# [PROVIDED RECORDS]
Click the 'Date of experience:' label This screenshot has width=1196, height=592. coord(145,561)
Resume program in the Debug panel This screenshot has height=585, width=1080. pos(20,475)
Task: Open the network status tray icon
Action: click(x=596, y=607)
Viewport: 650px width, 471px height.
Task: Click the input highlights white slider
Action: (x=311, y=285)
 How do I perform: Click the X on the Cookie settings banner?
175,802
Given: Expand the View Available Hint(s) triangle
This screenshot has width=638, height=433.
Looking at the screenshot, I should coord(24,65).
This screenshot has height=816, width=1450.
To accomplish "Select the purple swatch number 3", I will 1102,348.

...

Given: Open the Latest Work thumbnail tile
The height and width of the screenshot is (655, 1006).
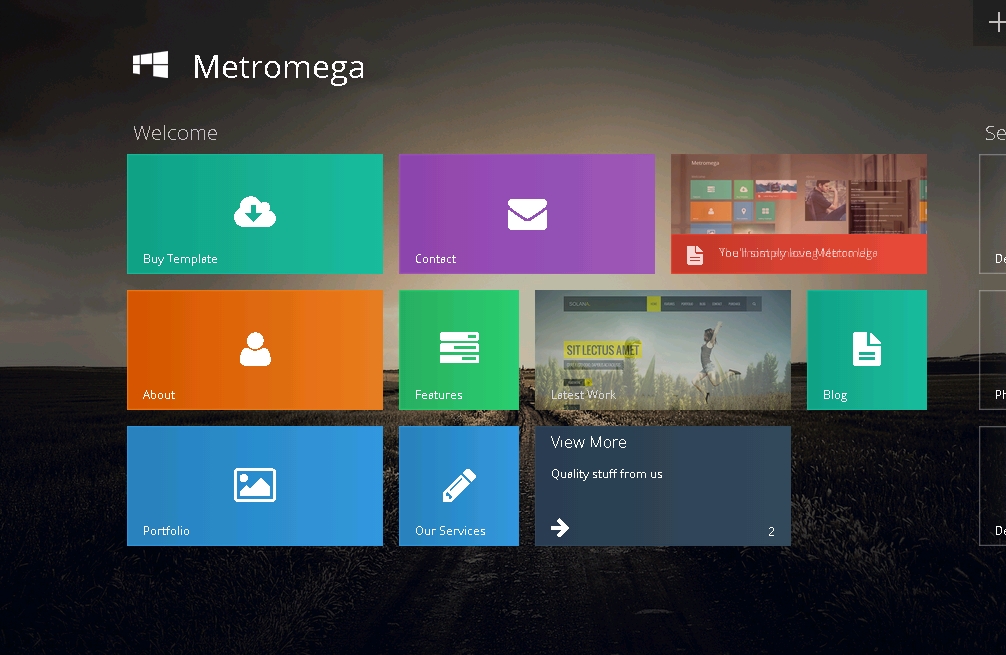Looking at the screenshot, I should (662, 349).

# [ACTIVITY]
With the line holding "Click the 'Date" as the first and the line holding "Given: Expand the" as the last, set down that range of the entries above exactly, and nothing else.

# [WRITTEN ANSWER]
Click the 'Date of experience:' label This screenshot has width=1196, height=592. coord(145,561)
Resume program in the Debug panel This screenshot has height=585, width=1080. pos(20,475)
Task: Open the network status tray icon
Action: click(x=596, y=607)
Viewport: 650px width, 471px height.
Task: Click the input highlights white slider
Action: (x=311, y=285)
 How do I perform: Click the X on the Cookie settings banner?
175,802
Given: Expand the View Available Hint(s) triangle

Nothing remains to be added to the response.